- **Исходный текст**
··········

Были и другие ошибки: в пылу политических баталий мы упустили экономические вопросы, и люди не простили нам дефицит на потребительском рынке, очереди за товарами первой необходимости.
Все это было. Но что бы ни говорили мои критики, достижения перестройки неоспоримы. Главным из них был прорыв к свободе и демократии. И все опросы показывают: даже те, кто критически относится к перестройке и ее лидерам, лично ко мне, ценят ее завоевания — отказ от тоталитарного строя, свободу слова, собраний, вероисповедания, свободу передвижения, политический и экономический плюрализм.
После срыва перестройки российское руководство сделало выбор в пользу «радикального» варианта реформ. Эта «шоковая терапия» оказалась намного тяжелее самой болезни.
Значительные слои населения оказались за гранью бедности и нищеты, а разрыв в доходах крайних групп населения — одним из самых больших в мире. Серьезный удар был нанесен по социальной сфере — здравоохранению, образованию, культуре. Началась деиндустриализация страны, ее экономика оказалась в полной зависимости от экспорта нефти и газа.

··········

- **Блок данных**
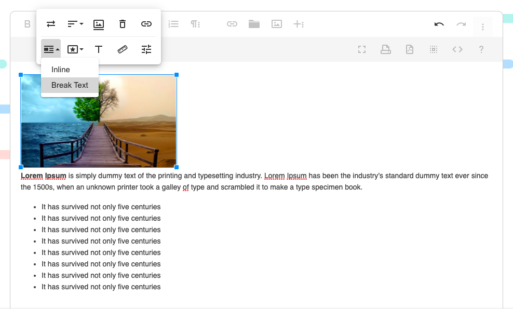The height and width of the screenshot is (309, 513).
Task: Switch to code view
Action: (x=457, y=49)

··········

- **Задания к упражнению**
- a) Определите, согласуются ли с текстом о перестройке утверждения (i), (ii) и (iii). К каждому ответу «да» или «нет» приведите решающие слова текста.
(i) Экономика страны оказалась в зависимости от экспорта нефти и газа.
(ii) «Шоковая терапия» оказалась легче самой болезни.
(iii) Главным достижением перестройки назван прорыв к свободе и демократии.
- b) Перечислите все области социальной сферы, по которым, согласно тексту о перестройке, был нанесен серьезный удар.
- c) В пользу какого варианта реформ сделало выбор российское руководство после срыва перестройки, согласно тексту о перестройке?

- **Ответы к упражнению**
- a)
(i) Да: «ее экономика оказалась в полной зависимости от экспорта нефти и газа».
(ii) Нет: «Эта «шоковая терапия» оказалась намного тяжелее самой болезни».
(iii) Да: «Главным из них был прорыв к свободе и демократии».

- b) Здравоохранение, образование, культура.

- c) В пользу «радикального» варианта реформ.